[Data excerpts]
******************************

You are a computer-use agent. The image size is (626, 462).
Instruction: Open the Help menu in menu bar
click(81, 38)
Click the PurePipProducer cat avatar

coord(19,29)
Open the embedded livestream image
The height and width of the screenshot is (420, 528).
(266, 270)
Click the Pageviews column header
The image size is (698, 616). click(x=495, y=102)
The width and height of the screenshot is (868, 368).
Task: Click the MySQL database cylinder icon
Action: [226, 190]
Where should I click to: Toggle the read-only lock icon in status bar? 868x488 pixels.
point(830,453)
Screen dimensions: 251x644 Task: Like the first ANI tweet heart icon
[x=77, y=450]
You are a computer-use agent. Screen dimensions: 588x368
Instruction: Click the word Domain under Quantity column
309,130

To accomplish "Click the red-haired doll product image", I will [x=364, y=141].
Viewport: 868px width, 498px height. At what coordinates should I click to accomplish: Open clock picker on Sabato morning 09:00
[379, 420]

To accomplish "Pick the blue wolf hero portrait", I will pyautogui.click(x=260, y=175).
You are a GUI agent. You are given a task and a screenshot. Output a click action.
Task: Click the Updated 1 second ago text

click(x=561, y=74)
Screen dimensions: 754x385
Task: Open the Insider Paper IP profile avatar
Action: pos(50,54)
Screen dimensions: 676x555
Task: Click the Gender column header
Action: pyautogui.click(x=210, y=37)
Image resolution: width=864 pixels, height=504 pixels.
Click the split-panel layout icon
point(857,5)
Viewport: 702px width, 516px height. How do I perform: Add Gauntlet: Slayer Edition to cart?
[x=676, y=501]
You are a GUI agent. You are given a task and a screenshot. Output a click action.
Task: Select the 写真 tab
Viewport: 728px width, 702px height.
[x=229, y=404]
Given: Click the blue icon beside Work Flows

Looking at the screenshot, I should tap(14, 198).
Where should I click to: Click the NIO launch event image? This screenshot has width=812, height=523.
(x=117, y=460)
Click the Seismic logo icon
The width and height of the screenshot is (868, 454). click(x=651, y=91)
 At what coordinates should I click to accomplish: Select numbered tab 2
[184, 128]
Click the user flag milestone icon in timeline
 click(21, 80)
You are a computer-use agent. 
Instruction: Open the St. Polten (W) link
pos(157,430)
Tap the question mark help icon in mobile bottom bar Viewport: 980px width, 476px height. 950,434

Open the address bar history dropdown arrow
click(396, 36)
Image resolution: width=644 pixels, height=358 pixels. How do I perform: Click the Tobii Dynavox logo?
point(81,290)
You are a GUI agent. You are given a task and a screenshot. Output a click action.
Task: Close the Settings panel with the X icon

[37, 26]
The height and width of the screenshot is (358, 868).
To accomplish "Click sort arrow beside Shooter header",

******************************

● **PROBLEM DESCRIPTION**: Each line above is to be set down again verbatim.

● **SOLUTION TO THE PROBLEM**:
You are a computer-use agent. The image size is (626, 462).
Instruction: Open the Help menu in menu bar
click(81, 38)
Click the PurePipProducer cat avatar

coord(19,29)
Open the embedded livestream image
The height and width of the screenshot is (420, 528).
(266, 270)
Click the Pageviews column header
The image size is (698, 616). click(x=495, y=102)
The width and height of the screenshot is (868, 368).
Task: Click the MySQL database cylinder icon
Action: [226, 190]
Where should I click to: Toggle the read-only lock icon in status bar? 868x488 pixels.
point(830,453)
Screen dimensions: 251x644 Task: Like the first ANI tweet heart icon
[x=77, y=450]
You are a computer-use agent. Screen dimensions: 588x368
Instruction: Click the word Domain under Quantity column
309,130

To accomplish "Click the red-haired doll product image", I will [x=364, y=141].
Viewport: 868px width, 498px height. At what coordinates should I click to accomplish: Open clock picker on Sabato morning 09:00
[379, 420]

To accomplish "Pick the blue wolf hero portrait", I will pyautogui.click(x=260, y=175).
You are a GUI agent. You are given a task and a screenshot. Output a click action.
Task: Click the Updated 1 second ago text

click(x=561, y=74)
Screen dimensions: 754x385
Task: Open the Insider Paper IP profile avatar
Action: pos(50,54)
Screen dimensions: 676x555
Task: Click the Gender column header
Action: pyautogui.click(x=210, y=37)
Image resolution: width=864 pixels, height=504 pixels.
Click the split-panel layout icon
point(857,5)
Viewport: 702px width, 516px height. How do I perform: Add Gauntlet: Slayer Edition to cart?
[x=676, y=501]
You are a GUI agent. You are given a task and a screenshot. Output a click action.
Task: Select the 写真 tab
Viewport: 728px width, 702px height.
[x=229, y=404]
Given: Click the blue icon beside Work Flows

Looking at the screenshot, I should tap(14, 198).
Where should I click to: Click the NIO launch event image? This screenshot has width=812, height=523.
(x=117, y=460)
Click the Seismic logo icon
The width and height of the screenshot is (868, 454). click(x=651, y=91)
 At what coordinates should I click to accomplish: Select numbered tab 2
[184, 128]
Click the user flag milestone icon in timeline
 click(21, 80)
You are a computer-use agent. 
Instruction: Open the St. Polten (W) link
pos(157,430)
Tap the question mark help icon in mobile bottom bar Viewport: 980px width, 476px height. 950,434

Open the address bar history dropdown arrow
click(396, 36)
Image resolution: width=644 pixels, height=358 pixels. How do I perform: Click the Tobii Dynavox logo?
point(81,290)
You are a GUI agent. You are given a task and a screenshot. Output a click action.
Task: Close the Settings panel with the X icon

[37, 26]
The height and width of the screenshot is (358, 868).
To accomplish "Click sort arrow beside Shooter header",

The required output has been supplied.